The over-the-counter version of the prescription drug orlistat (brand name Xenical) will be sold in a lower dosage form under the name alli (pronounced AL-eye and not capitalized). It is the first time that the FDA has allowed the direct sale of a diet drug that previously had only been available by prescription. According to a press release by the manufacturer, alli is expected to be available in stores nationwide by summer 2007.
Orlistat (Xenical) was initially approved by the FDA in 1999 as a prescription drug to treat obesity. GlaxoSmithKline will manufacture the new lower dose alli that will be sold over-the-counter without the need for a prescription from your doctor. It is indicated for use by adults ages 18 years and older, along with a reduced-calorie, low-fat diet, and exercise program.
Doctor Douglas Throckmorton is Deputy Director for FDA's Center for Drug Evaluation and Research. Doctor Throckmorton says "We know that being overweight has many adverse consequences, including an increase in the risk of heart disease and type 2 diabetes." "Over-the-counter alli, along with diet and exercise, may aid overweight adults who seek to lose excess weight to improve their health."
Caroline Apovian, M.D., who is the Director of the Center for Nutrition and Weight Management at Boston Medical Center agrees with Throckmorton.
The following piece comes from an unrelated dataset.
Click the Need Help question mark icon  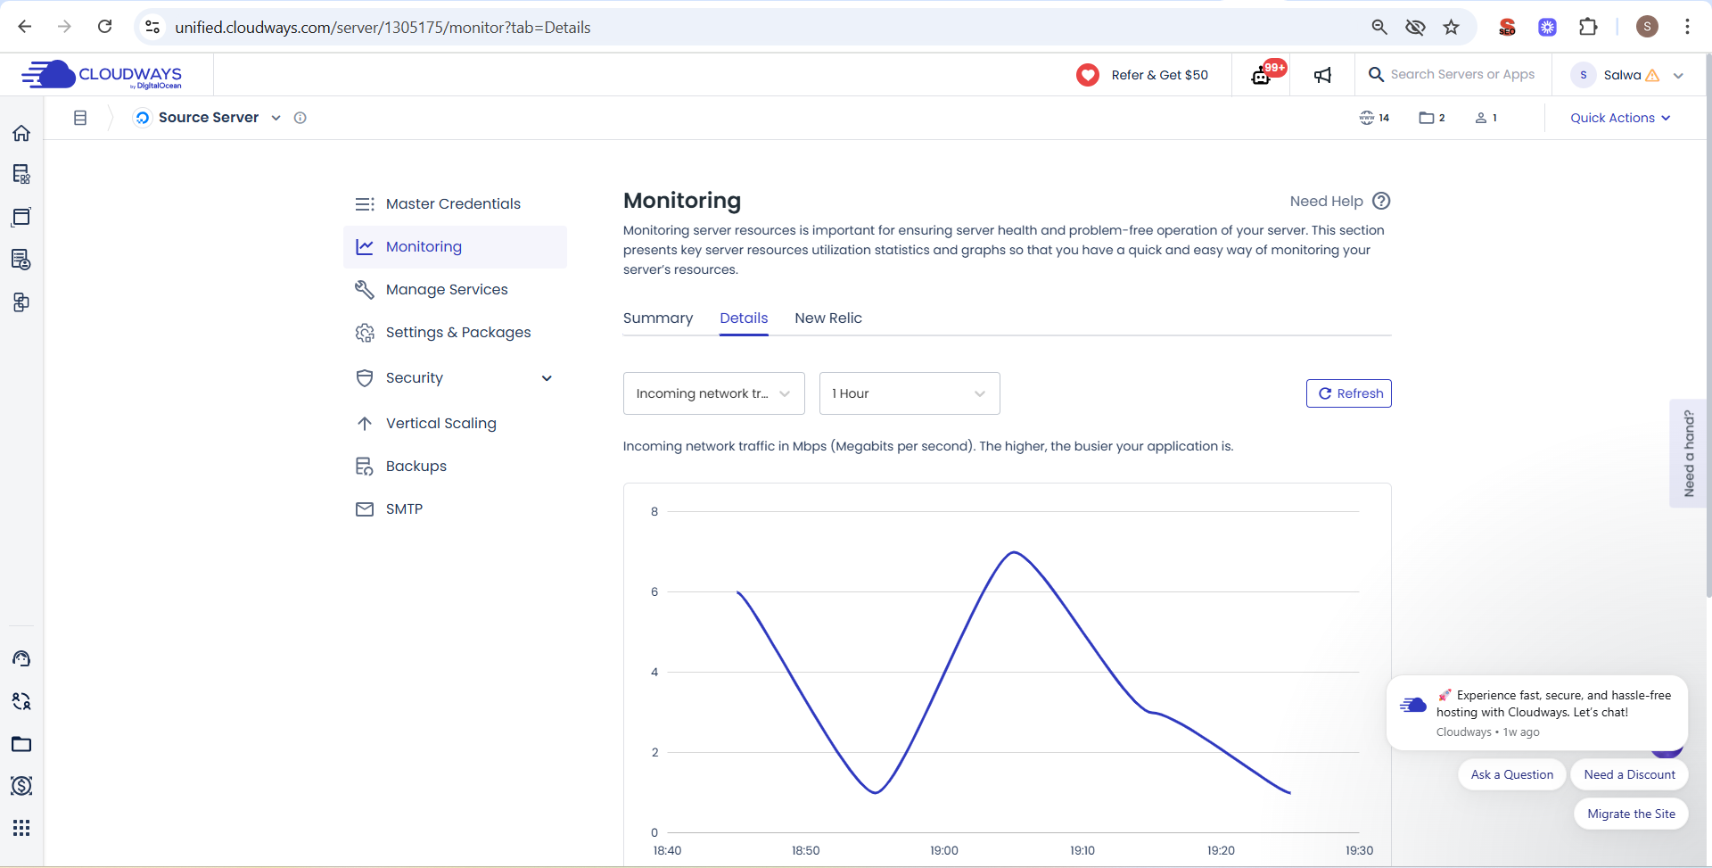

Apovian welcomes the FDA decision and says. "I applaud the alli program for stressing the importance of a reduced-calorie, low-fat diet in conjunction with a weight-loss medicine proven to be safe and effective. Apovian adds, "More and more people each year - now two-thirds of all American adults - are overweight or obese and are still gaining weight." Apovian says "Even modest, gradual weight loss provides significant health benefits."
The experts at the FDA caution that OTC alli diet pills are not for everyone. People who have problems absorbing food or those who are not overweight should not use alli. "Overweight" is defined by the National Institutes of Health as having a body mass index (BMI) of 27 or more. BMI equals a person's weight in kilograms divided by height in meters squared. (BMI=kg/m2). The Centers for Disease Control and Prevention (CDC) has an easy calculator on their website to help you determine your BMI.
According to Dr. Throckmorton, the new over-the-counter diet pill alli helps produce weight loss by decreasing the intestinal absorption of fat. Throckmorton says the 60 mg capsule can be taken up to three times a day with meals. However, it is recommended that you take a multivitamin at bedtime if you use alli because of the possible loss of certain nutrients.
The most common side effect of alli is a change in bowel habits, which may include loose stools and an urgent need to use the bathroom. The likelihood of having that side effect can be reduced if you eat a low fat diet. People who have had an organ transplant should not take Alli because of possible drug interactions. Anyone taking a blood thinning medicine, or being treated for diabetes or thyroid disease should consult their doctor before taking alli.